When playwright Andrew Russell moved to Seattle in 2009, his mother came to visit. It was her first trip to the Pacific Northwest.
She told him something that he hasn’t forgotten: “Seattle is a great place to keep a secret.”
Nearly a decade later, that solitude is getting harder to come by. The population is booming. Traffic is more maddening. Rents and housing prices are spiking. Gentrification is pushing artists out of the city.
There’s a lot at stake for Seattle’s arts community as it struggles to remain on steady footing.
But despite the rapid changes to this growing city, Seattle's creative community remains resilient.
This fall, KUOW's City of Dreams project is exploring why Seattle is a special place for artists, innovators and creators. We asked five artists who work in theatre, arts education, music, film, and visual art: what is it about Seattle?
Who do you see creating and innovating in Seattle now? Let us know.
“The most impressive thing I’ve seen about art in Seattle is the social justice lens that’s on the art being made; art that’s usually out of the mainstream. To see those different perspectives, it opens up our eyes around what art can do for social change.”
“What makes Seattle special is that it’s still fairly small. There are a lot of fluid boundaries and a lot of porosity in who you run into and people’s networks that they open up and share with each other.
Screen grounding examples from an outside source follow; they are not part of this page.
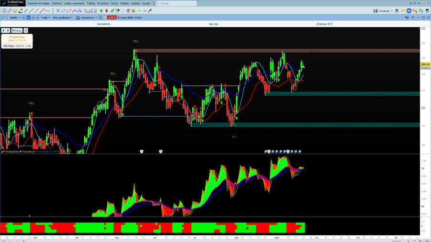Select the text annotation tool
431x242 pixels.
pos(58,11)
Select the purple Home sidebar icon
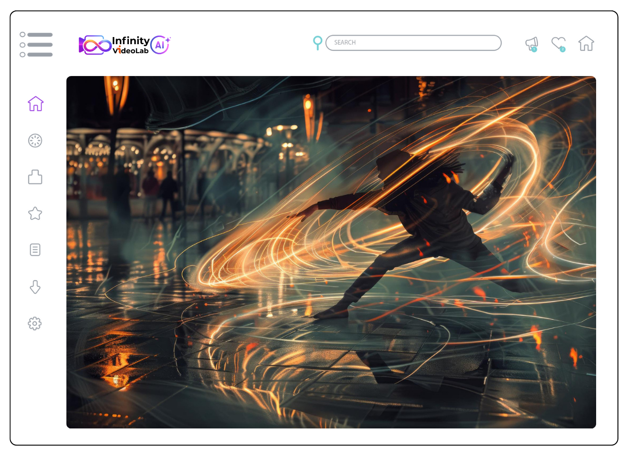The height and width of the screenshot is (456, 628). click(36, 104)
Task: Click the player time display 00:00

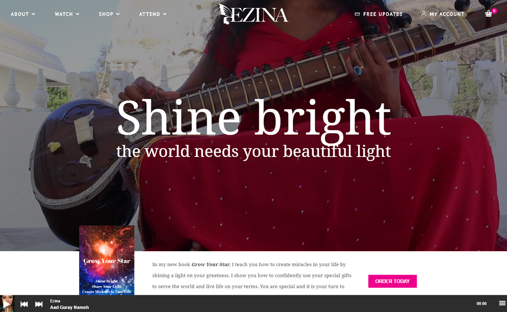Action: point(482,304)
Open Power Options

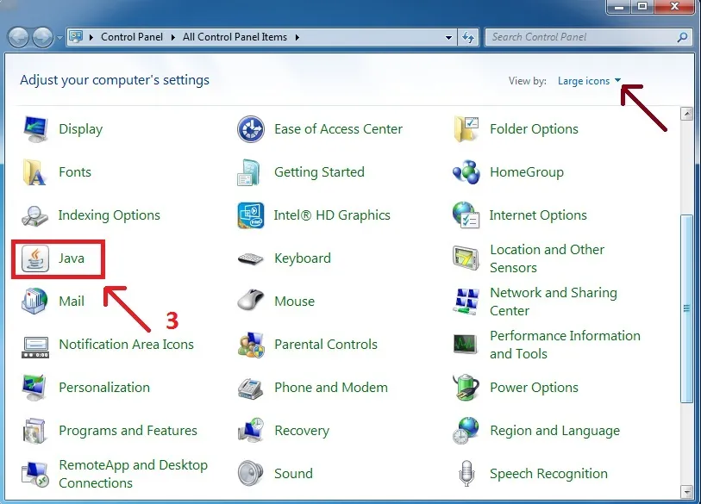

That kind of fluidity fosters creativity. If you want to will an idea into existence, you can do it here.”
“A gift that the city gives you is that the city will not tell you what to do with yourself. It requires that you get comfortable with what your internal artist is saying, and find a way to bring that to life.”
“It’s in mid-September up until mid-November where there’s no other place I’d rather be. It’s the way the light shines through maple leaves that are turning bright orange and red, falling in through the living room window. It’s like a day without a genre. And tonally, that’s what I respond to.”
“You meet people all over who are wanting to create something unique and beautiful and provocative. You look at who’s around you and what they’re doing, and how can you help them make their thing successful. Having that energy and that attitude makes it so there’s so many creative, good things happening here.”